Exercise description
Pick out each line of the listing below that contains the string "height", and copy those lines unchanged.

Records shown
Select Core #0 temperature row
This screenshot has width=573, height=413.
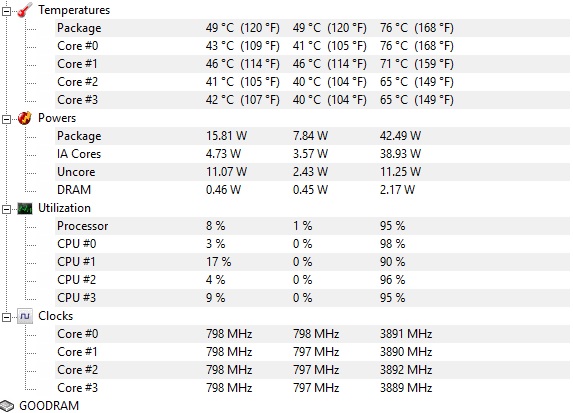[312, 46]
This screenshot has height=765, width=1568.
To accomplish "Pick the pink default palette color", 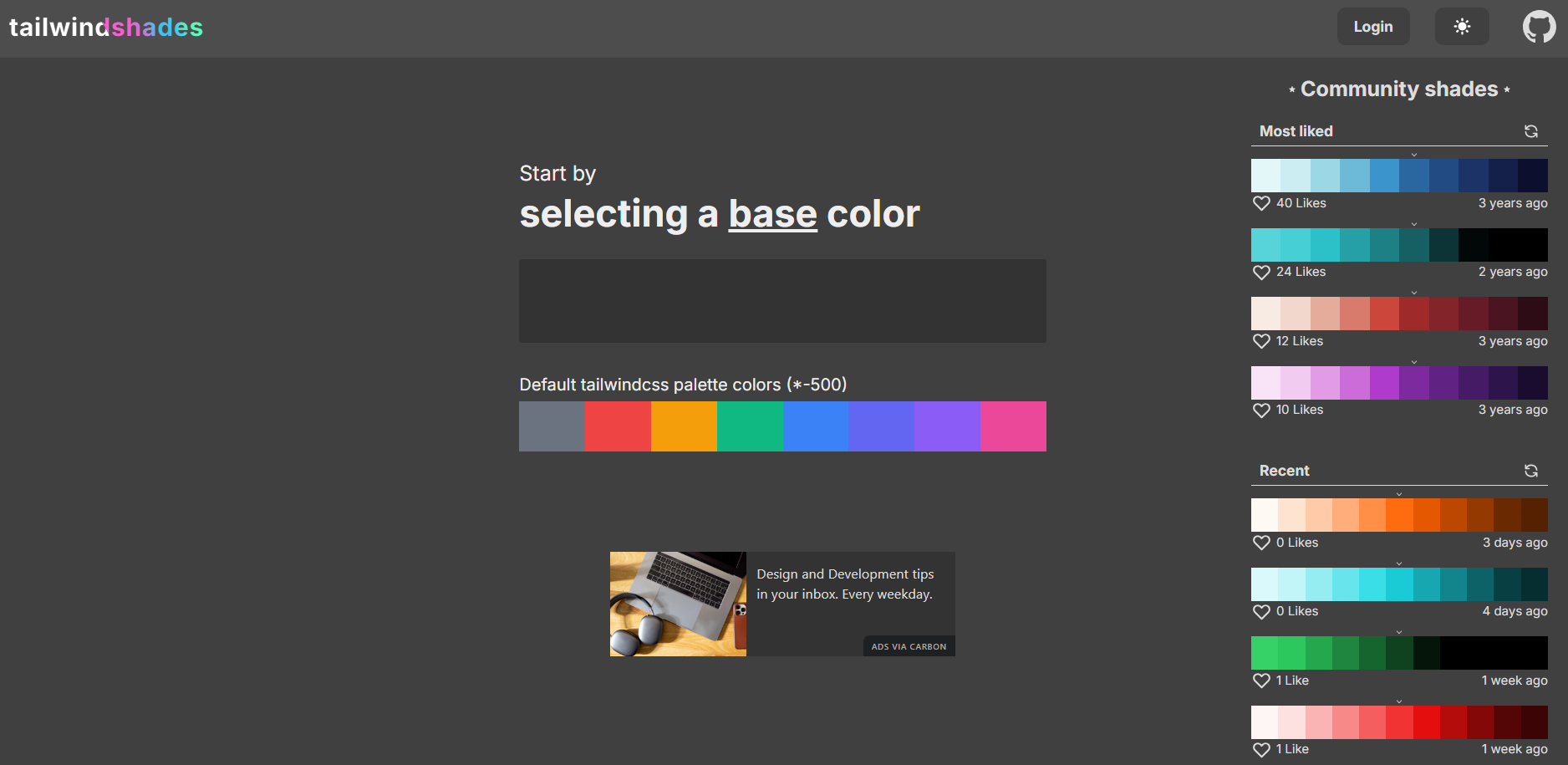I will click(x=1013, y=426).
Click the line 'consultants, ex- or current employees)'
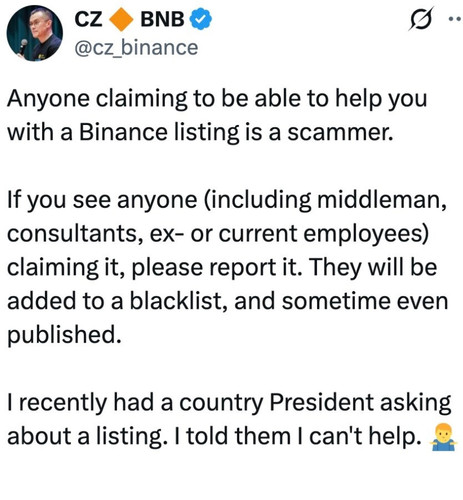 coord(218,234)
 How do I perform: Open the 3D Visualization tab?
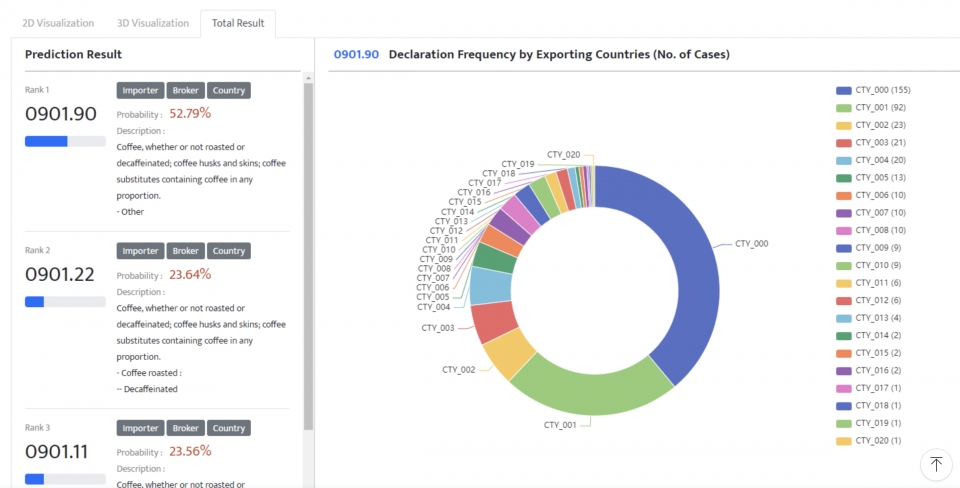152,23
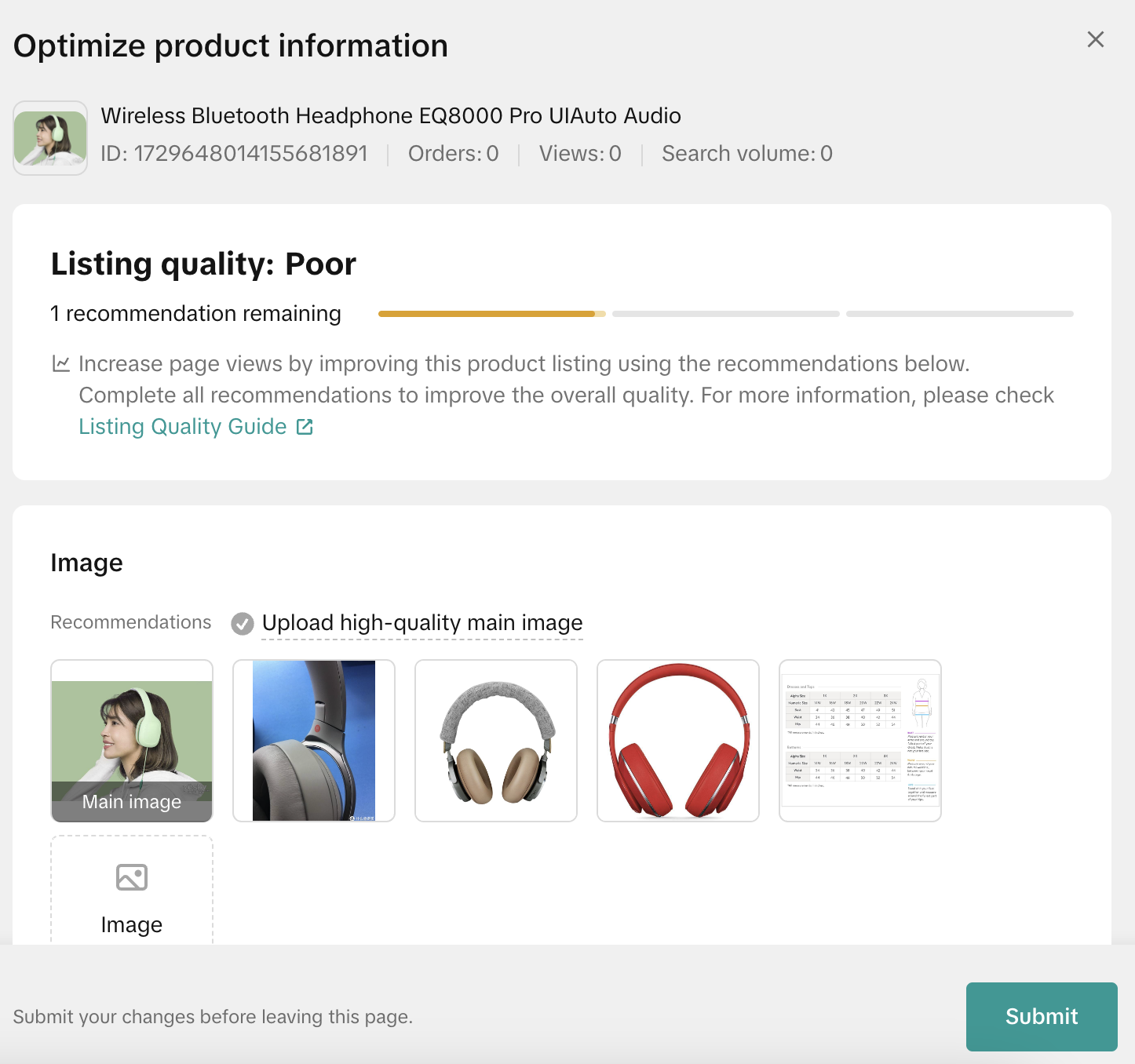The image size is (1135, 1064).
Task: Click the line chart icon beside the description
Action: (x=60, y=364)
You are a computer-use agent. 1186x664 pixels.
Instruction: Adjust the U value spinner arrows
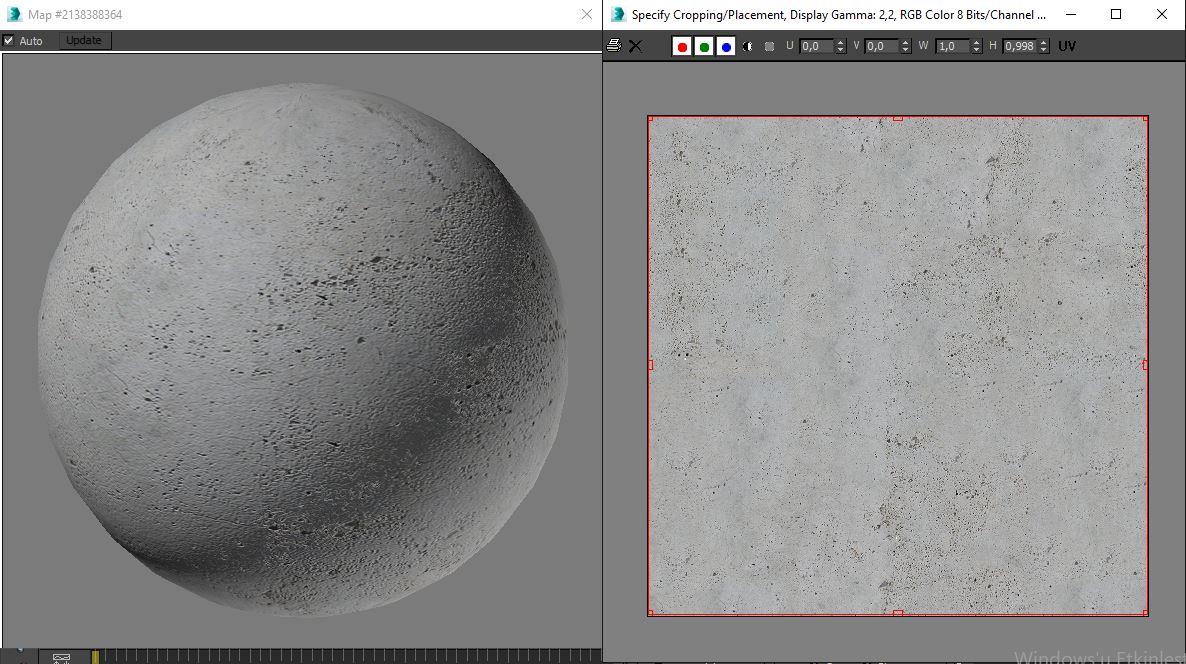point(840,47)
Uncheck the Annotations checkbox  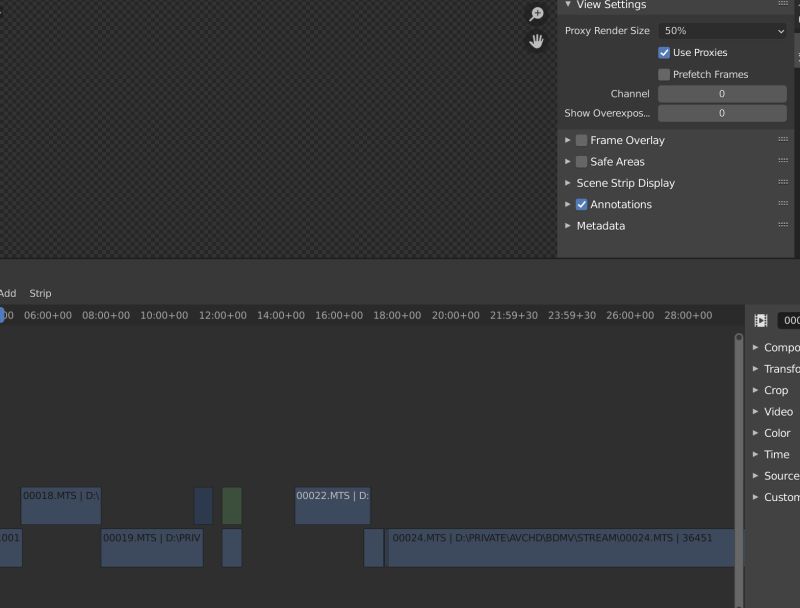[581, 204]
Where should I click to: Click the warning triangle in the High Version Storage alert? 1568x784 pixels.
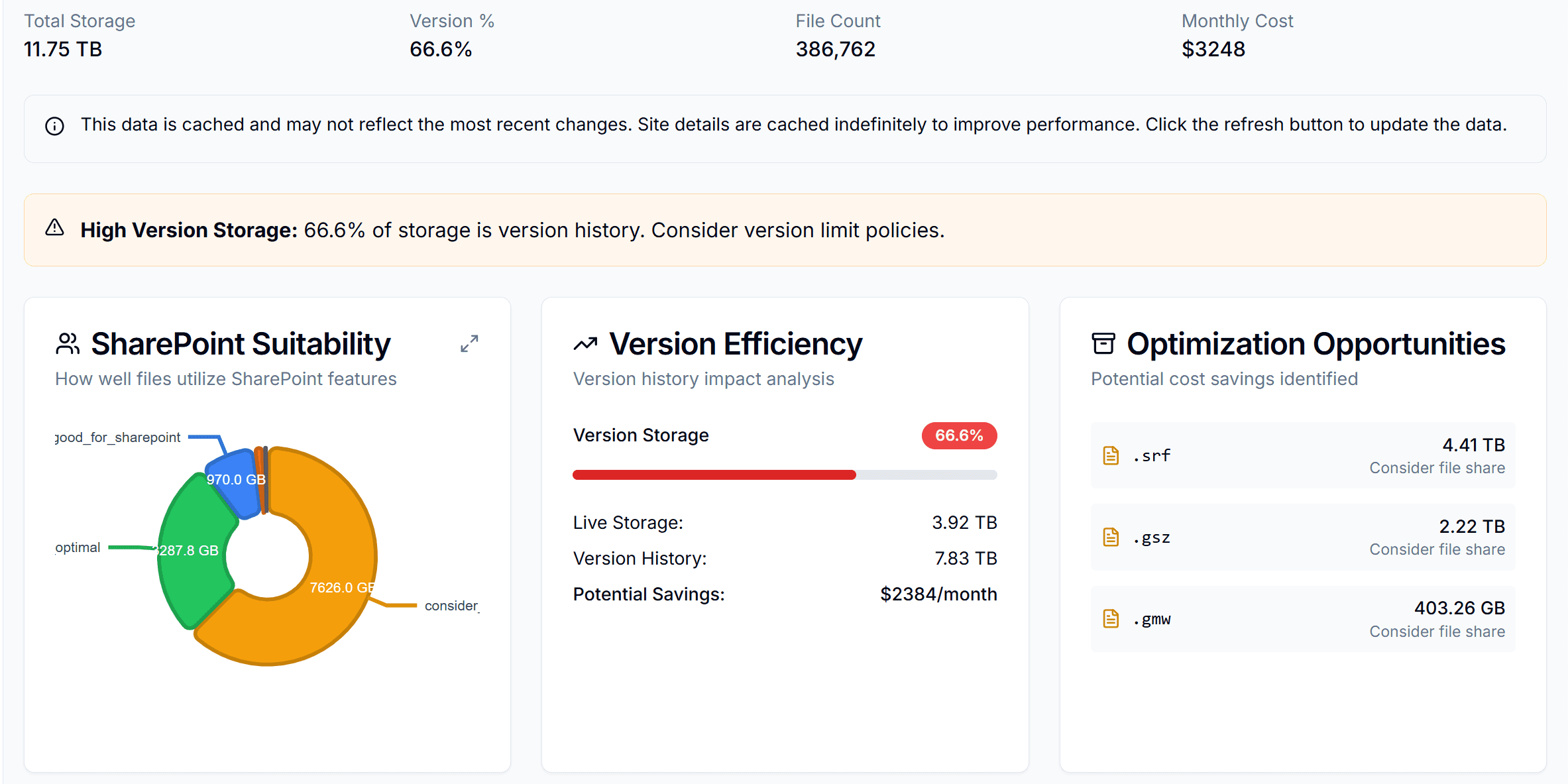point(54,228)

Result of this task
This screenshot has width=573, height=413.
This screenshot has height=765, width=1568.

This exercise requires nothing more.